* _Document passage_:

###

Re: A few basic functional analysis questions

In article
<7f9e76ec-c4c2-48b5-8121-4c81d917ccda@xxxxxxxxxxxxxxxxxxxxxxxxxxx>,
Rotwang <sg552@xxxxxxxxxxxxx> wrote:

Thanks for your reply, but there is something I don't understand...

On 16 Sep, 21:36, W^3 <aderamey.a...@xxxxxxxxxxx> wrote:
In article
<0626338b-97de-425a-a73a-929bf134b...@xxxxxxxxxxxxxxxxxxxxxxxxxxx>,

 Rotwang <sg...@xxxxxxxxxxxxx> wrote:
[...]

Suppose that a function f has the property that, for every continuous
function g with compact support, \int f g = 0. How does one prove that
f = 0 almost everywhere?

Define F = |f|/f on the set where f is nonzero, F = 0 elsewhere. Let B
be an open ball. A corollary of Lusin's theorem shows there exists
continuous f_n with compact support in B, with |f_n| <= 1 everywhere,
such that f_n -> F a.e.

###

* _Written exercise A_: Give every symbol that the functional analysis thread uses to name a function.
* _Written exercise B_: Carry the functional analysis thread forward from its final sentence.

###

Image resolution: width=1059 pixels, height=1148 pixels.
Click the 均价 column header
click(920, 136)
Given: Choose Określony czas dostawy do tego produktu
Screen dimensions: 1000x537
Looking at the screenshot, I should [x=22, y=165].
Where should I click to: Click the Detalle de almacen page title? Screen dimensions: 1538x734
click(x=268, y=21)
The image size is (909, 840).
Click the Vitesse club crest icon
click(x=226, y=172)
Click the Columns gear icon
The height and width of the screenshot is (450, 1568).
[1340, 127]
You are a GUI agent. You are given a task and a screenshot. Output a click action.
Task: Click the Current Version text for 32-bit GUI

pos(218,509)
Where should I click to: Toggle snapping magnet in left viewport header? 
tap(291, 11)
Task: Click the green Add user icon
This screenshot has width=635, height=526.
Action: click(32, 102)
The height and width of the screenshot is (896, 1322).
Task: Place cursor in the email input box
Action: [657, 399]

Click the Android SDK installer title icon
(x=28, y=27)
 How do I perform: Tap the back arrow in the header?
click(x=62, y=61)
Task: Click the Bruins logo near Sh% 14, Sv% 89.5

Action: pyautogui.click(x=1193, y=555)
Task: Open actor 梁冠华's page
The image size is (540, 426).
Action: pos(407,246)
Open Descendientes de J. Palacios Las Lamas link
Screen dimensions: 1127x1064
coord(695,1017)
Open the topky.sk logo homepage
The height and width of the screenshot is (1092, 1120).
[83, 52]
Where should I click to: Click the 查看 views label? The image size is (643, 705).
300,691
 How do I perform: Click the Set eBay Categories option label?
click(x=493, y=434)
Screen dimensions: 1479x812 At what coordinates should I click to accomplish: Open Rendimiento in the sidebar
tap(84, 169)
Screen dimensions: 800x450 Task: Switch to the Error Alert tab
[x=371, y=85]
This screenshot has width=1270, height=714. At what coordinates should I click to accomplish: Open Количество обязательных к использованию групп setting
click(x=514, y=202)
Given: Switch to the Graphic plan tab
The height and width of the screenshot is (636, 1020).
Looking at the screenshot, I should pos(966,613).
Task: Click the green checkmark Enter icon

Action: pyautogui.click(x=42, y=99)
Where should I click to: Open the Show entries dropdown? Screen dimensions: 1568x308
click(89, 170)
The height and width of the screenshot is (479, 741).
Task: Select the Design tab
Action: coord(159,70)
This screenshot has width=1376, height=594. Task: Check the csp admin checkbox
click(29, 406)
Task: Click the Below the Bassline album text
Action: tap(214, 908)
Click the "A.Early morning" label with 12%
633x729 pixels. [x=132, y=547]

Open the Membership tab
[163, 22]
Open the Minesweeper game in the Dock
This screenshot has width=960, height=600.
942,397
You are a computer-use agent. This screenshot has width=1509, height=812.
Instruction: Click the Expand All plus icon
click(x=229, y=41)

###

* _Task answer A_: f, g, F, f_n

* _Task answer B_:
I'm not familiar with Lusin's theorem, but the statements I've found
in various places only refer to functions defined on |R^1, and the
proof I've found seems to depend on some facts that I don't see how to
generalise. Can you point me at a version of the theorem which is
applicable here?


Now f is integrable on B, so dominated
convergence gives  int_B |f| = int_B f*F = lim int_B f*f_n = 0. This
implies f = 0 a.e. on B, hence a.e. on R^n.

How does one prove that the space of continuous functions with compact
support is dense in L^1? Also, in L^2?

L^2 functions with compact support are dense in L^2, so it's enough to
prove density in L^2(B), where B is a ball. Let M be the
L^2(B)-closure of the subspace of continuous functions with compact
support in B. If M is not dense in L^2(B), there is an f in L^2(B)
orthogonal to M. Now use the first result.

I can follow this, thanks.


(L^1 follows from this.)

Right, since if f in L^1 is non-negative then sqrt(f) is in L^2, and
if g is in L^2 with ||sqrt(f) - g||_2 < e then the Hölder inequality
implies that

||f - g^2||_1 = \int |sqrt(f) - g|*|sqrt(f) + g|
<= e * (2||sqrt(f)||_2 + e).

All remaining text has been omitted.